Earth Overshoot Day, also known as Ecological Debt Day, is when the human demand for natural resources exceeds what the planet can replenish annually. is the day when resource use outstrips our capacity for production, and is the point in the year when we have used as much land, trees and food that the planet’s ecosystem can regenerate. According the National Geographic, the first time this occurred was on December 29th, 1970. Since then the day has arrived earlier and earlier with each passing year – a major indication that the human race is using up natural resources at a much faster rate than ever before.
The Ecological Debt Day
The Global Footprint Network calculates Overshoot Day by comparing the planet’s biocapacity, the amount of ecological resources the Earth is able to generate in a year, with humanity’s demand. These resources include cropland, livestock, fish stock, forests for timber, space for urban infrastructure and carbon emissions. The world’s population currently consumes the equivalent of about 1.6 Earths every year. By 2030, we will need the equivalent of two entire Earths to support ourselves.
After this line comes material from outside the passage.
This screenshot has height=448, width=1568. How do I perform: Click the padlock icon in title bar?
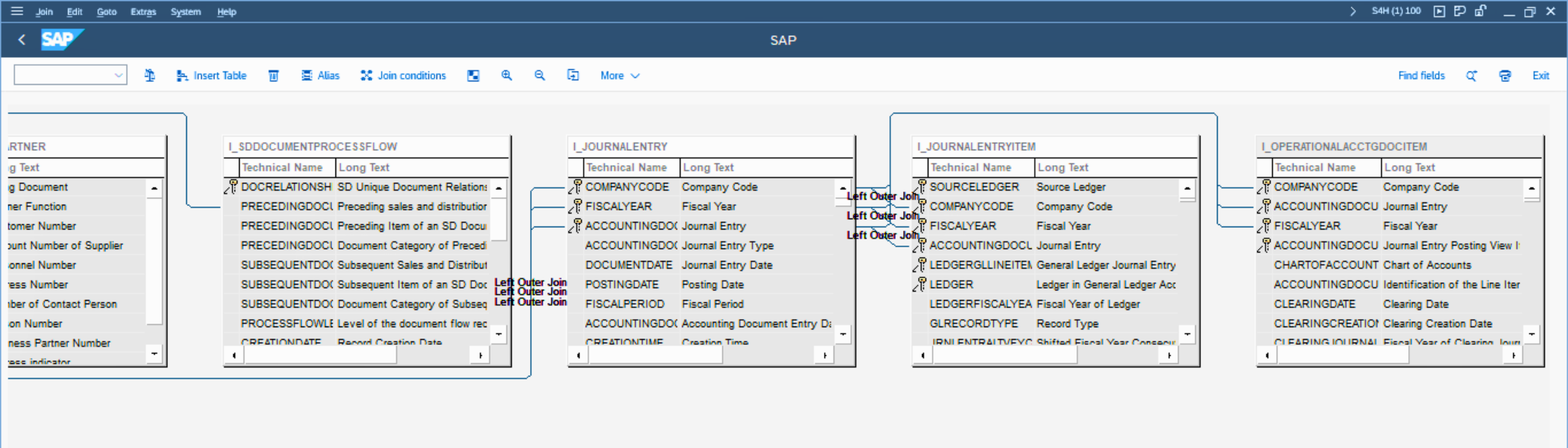point(1480,11)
Combined efforts around the world to reduce humanity’s ecological footprint could profoundly alter this dire situation. If the global community reduced carbon emissions by 30% before 2030, Overshoot Day could be pushed back by an entire month. Another is to diversify our investments to alternative assets that hold fundamental value. While uncertainty in global financial markets has both investors and central bankers wary of the future, farmland values around the world are showing higher year-on-year growth and returns with lower levels of volatility.
Comparison of Total Returns
Agricultural land, as measured by the US NACREIF Farmland Index, has outperformed both domestic stocks and bonds on an annualized basis over the last 40 years. The same applies worldwide, as global farmland prices have increased by an average of 20% from 2002-2013. A recent study by the University of Illinois’ TIAA-CREF Center for Farmland Research estimates that the global farmland investment opportunity represents $2.5 trillion.
Agriculture and farmland as an asset class is attractive more attention as investors diversify away from stocks and bonds. As populations and incomes grow across Asia, Africa and Latin America, so will the demand for richer food. After all, investment in the natural resources that sustain our daily lives is one of the most important and effective ways to build production and economic growth, reduce poverty and strengthen food security across the world.
We live in an environment and generation beset with new challenges. This has a particular resonance for the planet as it transitions to a more volatile period, both climatically and across traditional asset classes. Some of the changes are structural in nature and will have consequences that will impact our daily existence. Rapid population growth, resource depletion and commodity price volatility are set to endure, and the demand for farmland and agriculture products will rise.